> **STATED GOAL**
Reproduce the rows below with every instance of "Identify the location of" changed to "Locate" and nothing else altered.

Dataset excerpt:
===============

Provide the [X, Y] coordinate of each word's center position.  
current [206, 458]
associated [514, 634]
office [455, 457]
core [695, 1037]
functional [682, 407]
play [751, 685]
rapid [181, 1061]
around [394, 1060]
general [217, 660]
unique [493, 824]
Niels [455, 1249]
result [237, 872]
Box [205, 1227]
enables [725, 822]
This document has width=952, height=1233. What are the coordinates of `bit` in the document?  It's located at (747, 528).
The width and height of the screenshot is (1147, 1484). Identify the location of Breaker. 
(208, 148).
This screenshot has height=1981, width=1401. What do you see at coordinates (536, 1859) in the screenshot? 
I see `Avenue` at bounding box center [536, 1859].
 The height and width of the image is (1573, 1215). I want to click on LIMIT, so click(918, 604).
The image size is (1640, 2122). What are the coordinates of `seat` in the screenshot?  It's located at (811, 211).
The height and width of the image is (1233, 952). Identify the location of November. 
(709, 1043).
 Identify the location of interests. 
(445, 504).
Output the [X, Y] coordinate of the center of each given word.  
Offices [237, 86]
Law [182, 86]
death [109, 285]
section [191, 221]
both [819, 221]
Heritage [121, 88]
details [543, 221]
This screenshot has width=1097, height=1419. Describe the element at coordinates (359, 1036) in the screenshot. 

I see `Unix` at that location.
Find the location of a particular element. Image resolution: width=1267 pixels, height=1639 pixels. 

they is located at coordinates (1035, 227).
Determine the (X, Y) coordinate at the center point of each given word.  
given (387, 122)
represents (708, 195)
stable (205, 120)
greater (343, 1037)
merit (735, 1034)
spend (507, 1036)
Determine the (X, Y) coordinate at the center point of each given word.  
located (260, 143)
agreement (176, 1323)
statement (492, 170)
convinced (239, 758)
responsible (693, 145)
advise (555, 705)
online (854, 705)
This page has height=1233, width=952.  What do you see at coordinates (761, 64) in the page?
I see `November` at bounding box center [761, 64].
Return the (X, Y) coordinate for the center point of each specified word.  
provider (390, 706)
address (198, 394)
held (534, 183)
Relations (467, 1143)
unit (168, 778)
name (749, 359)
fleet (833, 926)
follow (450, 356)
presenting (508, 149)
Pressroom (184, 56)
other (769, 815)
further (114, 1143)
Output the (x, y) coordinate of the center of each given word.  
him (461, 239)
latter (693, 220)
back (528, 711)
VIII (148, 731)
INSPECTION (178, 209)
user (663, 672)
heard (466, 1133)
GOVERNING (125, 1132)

===============

> **CORRECT OUTPUT**
Provide the [X, Y] coordinate of each word's center position.  
current [206, 458]
associated [514, 634]
office [455, 457]
core [695, 1037]
functional [682, 407]
play [751, 685]
rapid [181, 1061]
around [394, 1060]
general [217, 660]
unique [493, 824]
Niels [455, 1249]
result [237, 872]
Box [205, 1227]
enables [725, 822]
This document has width=952, height=1233. What are the coordinates of `bit` in the document?  It's located at (747, 528).
The width and height of the screenshot is (1147, 1484). Locate Breaker. 
(208, 148).
This screenshot has height=1981, width=1401. What do you see at coordinates (536, 1859) in the screenshot? 
I see `Avenue` at bounding box center [536, 1859].
 The height and width of the image is (1573, 1215). I want to click on LIMIT, so click(918, 604).
The image size is (1640, 2122). What are the coordinates of `seat` in the screenshot?  It's located at (811, 211).
The height and width of the image is (1233, 952). Locate November. 
(709, 1043).
 Locate interests. 
(445, 504).
Output the [X, Y] coordinate of the center of each given word.  
Offices [237, 86]
Law [182, 86]
death [109, 285]
section [191, 221]
both [819, 221]
Heritage [121, 88]
details [543, 221]
This screenshot has width=1097, height=1419. Describe the element at coordinates (359, 1036) in the screenshot. 

I see `Unix` at that location.
Find the location of a particular element. Image resolution: width=1267 pixels, height=1639 pixels. 

they is located at coordinates (1035, 227).
Determine the (X, Y) coordinate at the center point of each given word.  
given (387, 122)
represents (708, 195)
stable (205, 120)
greater (343, 1037)
merit (735, 1034)
spend (507, 1036)
Determine the (X, Y) coordinate at the center point of each given word.  
located (260, 143)
agreement (176, 1323)
statement (492, 170)
convinced (239, 758)
responsible (693, 145)
advise (555, 705)
online (854, 705)
This page has height=1233, width=952.  What do you see at coordinates (761, 64) in the page?
I see `November` at bounding box center [761, 64].
Return the (X, Y) coordinate for the center point of each specified word.  
provider (390, 706)
address (198, 394)
held (534, 183)
Relations (467, 1143)
unit (168, 778)
name (749, 359)
fleet (833, 926)
follow (450, 356)
presenting (508, 149)
Pressroom (184, 56)
other (769, 815)
further (114, 1143)
Output the (x, y) coordinate of the center of each given word.  
him (461, 239)
latter (693, 220)
back (528, 711)
VIII (148, 731)
INSPECTION (178, 209)
user (663, 672)
heard (466, 1133)
GOVERNING (125, 1132)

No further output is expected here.